Avec ses 2,2 millions d'entrées en sept jours d'exploitation, Les Tuche 3 n'est pas loin de faire mieux que Star Wars VII, en décembre 2015. "C'est fabuleux", réagit Henri Demoulin, directeur général adjoint chez Pathé, producteur et distributeur du film, au micro de Patrick Cohen sur Europe 1. "On s'attendait à ce que ça marche, mais à ce niveau, non. (...) Là, c’est un phénomène, les gens viennent encore plus nombreux et je pense que ça ne va pas s'arrêter en si bon chemin", souligne-t-il.
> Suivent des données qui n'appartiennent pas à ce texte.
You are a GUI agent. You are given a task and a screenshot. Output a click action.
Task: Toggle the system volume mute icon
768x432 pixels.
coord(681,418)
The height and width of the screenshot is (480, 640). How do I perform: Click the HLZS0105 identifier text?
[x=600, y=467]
Mais comment expliquer cet engouement public ? Élément de réponse.

"Les gens d'en haut, vu d'en bas". Pour le sociologue Philippe Cibois, on est exactement dans le même type de phénomène qu'avec le long-métrage Bienvenue chez les Ch'tis. "Il y a des gens de milieux populaires qui se reconnaissent totalement dans cette famille Tuche", explique le spécialiste dans Europe 1 matin. "En plus, ce film nous montre que les élites sont des gens hypocrites, c'est à la fois un rapport avec les gens d'en haut, vu d'en bas".
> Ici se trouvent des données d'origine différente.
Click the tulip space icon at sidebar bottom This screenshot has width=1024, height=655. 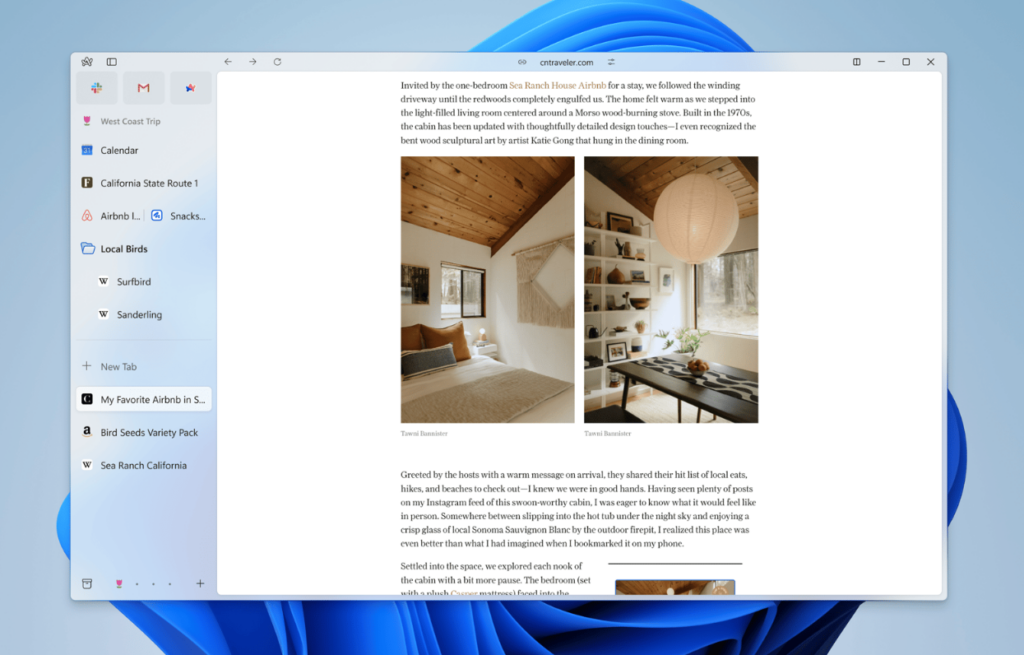(119, 583)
"Il n'y a aucun mépris, c'est un film qui est plein d'amour". Pour Isabelle Regnier, journaliste cinéma au Monde, Les Tuche 3 est un film réussi. "Ce n'est pas un film qui a été montré à la presse écrite, comme la plupart des grosses comédies françaises. Mais comme le long-métrage est un phénomène, je suis allée le voir en salles, pour pouvoir écrire dessus", raconte-t-elle. Et Isabelle Regnier a été "totalement cueillie" par le film. "Ce sont des personnages qui ne sont absolument pas des caricatures, dans lesquels on peut se reconnaître. Il n'y a aucun mépris, c'est un film qui est plein d'amour", estime la journaliste. Isabelle Regnier voit dans le long-métrage d'Olivier Baroux un film qui prend en charge le gouffre qui sépare les élites du peuple et, en cela, "c'est un peu la première fois qu'on voit ça".